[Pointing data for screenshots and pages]
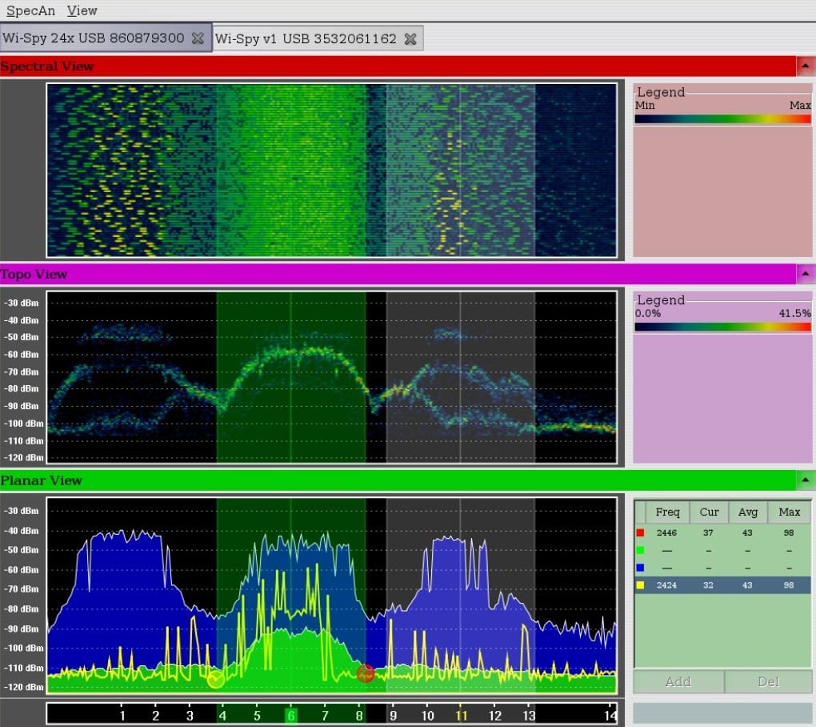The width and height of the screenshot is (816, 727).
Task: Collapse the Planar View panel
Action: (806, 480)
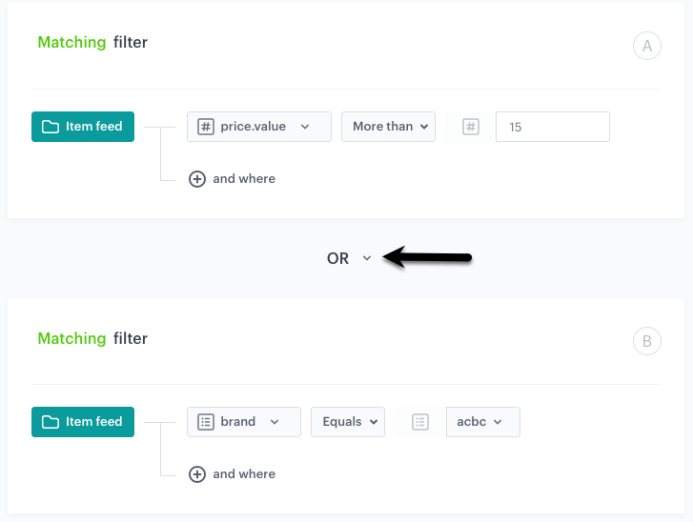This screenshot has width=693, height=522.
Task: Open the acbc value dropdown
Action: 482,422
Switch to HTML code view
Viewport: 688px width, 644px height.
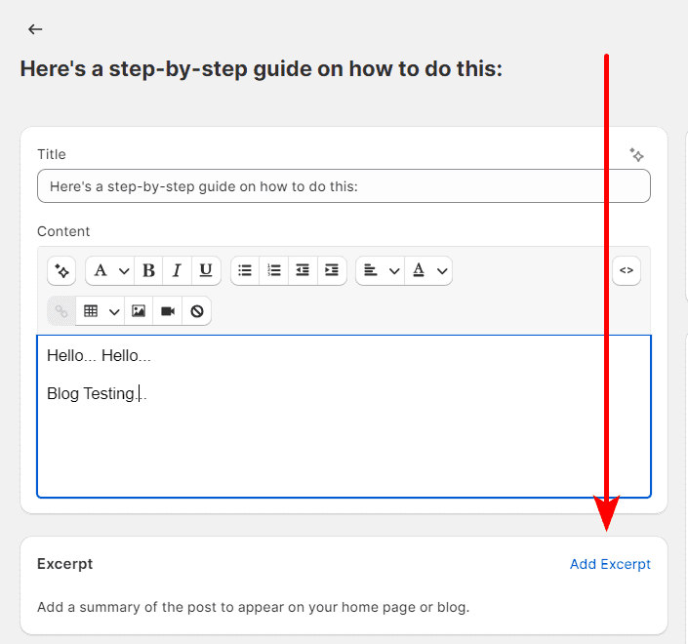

Task to complete
Update all of the data above by replacing "Viewport" with "Display" and leaving everything else unchanged. Leave the pictures out of your answer.

Answer to the exercise
The width and height of the screenshot is (816, 727).
Task: Collapse the Planar View panel
Action: (806, 480)
This screenshot has width=693, height=522.
Task: Open the acbc value dropdown
Action: 482,422
Switch to HTML code view
Display: 688px width, 644px height.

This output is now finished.